BNN: Vile Sorcery Corrupts the Land's Cemeteries!
Merrel the undertaker Jan 30 2001 11:18PM
As I was wandering through Yew cemetery to inspect and maintain the graves there, I stopped dead in my tracks, terrified at the sight I beheld. The skeletons of those that I had buried, left to their eternal slumber, had risen from the very ground and were lumbering about the cemetery grounds! My first thought was to flee for my life, but then I noticed that they were not paying me the slightest attention. Intrigued, I crouched behind a gravestone and watched silently.
It seemed as if the putrid things were digging, perhaps searching for something buried beneath the clotted remains of their graves. Other than that, they simply kept shifting in awkward steps, both around the perimeter and within the small crypt at the very heart of the graveyard. I could hear a chilly, yet enchanting female voice shout dangerous commands at the skeletons from within. With bated breath, I approached the crypt doors and carefully peeked inside. By the dim light that crept through the rotting wood and crumbling stone of the crypt’s entrance, I began to make out shapes in the darkness. T’was then that I saw something beyond all measure of dread…
Skeletons were struggling to speak to a beautiful young woman. Most unsettling was the fact that the skeletons actually appeared scared - for as far as that is possible for a pile of reanimated bones. I believed I could hear their bones rattling with fear, in much the same rhythm as my own. With great difficulty the skeletons spoke to her as mistress, and Milady Lynn. It seemed as if the skeletons were ordered by the Lady Lynn to find a book. Truly, t’was quite disquieting to see how she commanded her undead henchmen.
Every time a skeleton approached her and told her that it had not found the object she was searching for, her voice would turn as cold as the very graves around me as she hissed something guttural yet edged with unnatural power at it. The skeleton would then shriek, a terrible, haunting sound, clawing at what remained of its face before exploding outwards, sending fragments of bones across the room. After such an act, the lady would call forth other skeletons to do her bidding. Seemingly rooted to the spot, I could not believe what I had witnessed. Had I truly seen such a delicate woman engaged in such gruesome and forbidden acts of necromancy?
I was terrified, yet I could not look away. I was unwholesomely interested in what had happened to the long lost and forbidden art. I crawled back to the tombstone where I had hidden earlier, waiting to see what, if anything, would happen next.
The lady Lynn probably did not find what she wanted, for, soon enough, she had slaughtered all the skeletons in such a horrid way that I can nay bring myself to recall it fully enough to put into words.
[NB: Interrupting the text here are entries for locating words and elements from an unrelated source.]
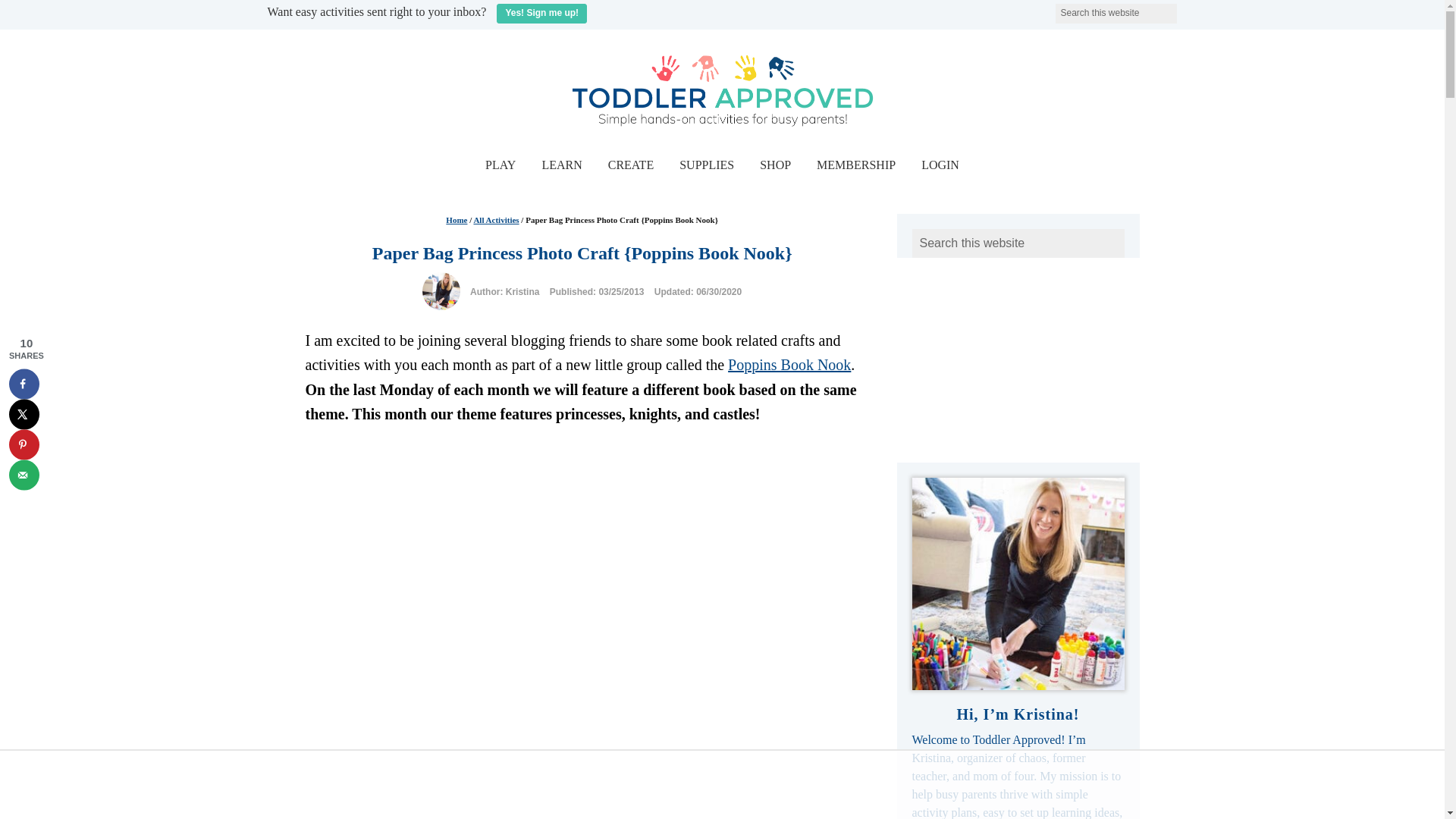
Send over email (23, 474)
Search (1185, 8)
Share on X (23, 413)
Save to Pinterest (23, 444)
Yes! Sign me up! (541, 13)
Search (1185, 8)
Share on Facebook (23, 383)
Given the description of an element on the screen output the (x, y) to click on. 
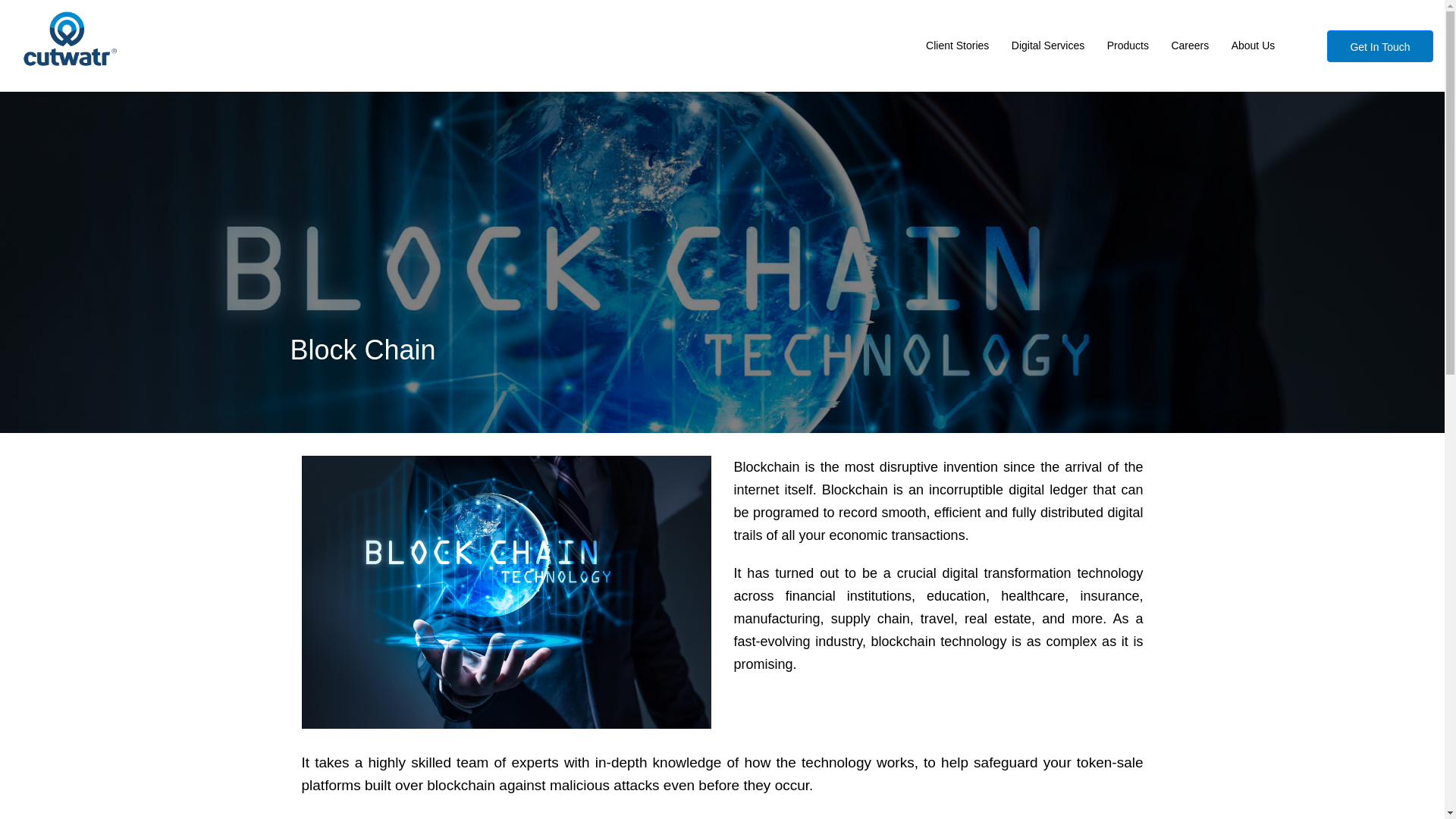
Get In Touch (1379, 46)
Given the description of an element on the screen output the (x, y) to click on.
Still deathly afraid that I might be caught by the teeming undead, yet irresistibly drawn to follow her, I crept, slunk, snuck and slipped all over the lands of Britannia in her wake. She visited the crypts of Yew and several other cemeteries across the land. All these locations were the scenes of terrible suffering and slaughter.
As I followed her through the dark passageways of the crypts I noticed that she favored zombies above the other undead. I think I heard her mumbling something about how delightfully easy they were to control. I listened to her speak to the many zombies that seemed to follow her all over. She spoke of a book. A book called “Domain.”
I do not know what manner of horrors this book might contain, or where it possibly came from, but it cannot possibly be a tome filled with good and beneficial knowledge if a such a necromancer, who wields her powers so contemptuously, wishes to find it.
Just when I began to have faith that the lady Lynn would not complete her quest and that the book she sought would remain lost for all eternity, my hopes were crushed. We had only just set foot in the cemetery of Jhelom when a pack of hideously malformed zombies rushed to aid her in her search. As I sat down to have a piece of bread for the duration of this round, I suddenly heard the terrifying, ghastly peal of her laughter.
Louder and louder, more raucous and guttural it became, until I could not help but cover my ears, to cower in the underbrush. The laughter, I will never, can never forget it – but e’en moreso I cannot forget what it surely must have meant. The lady Lynn has found that which she has sought across the lands of Britannia…and I fear - nay, I know - that our end has come.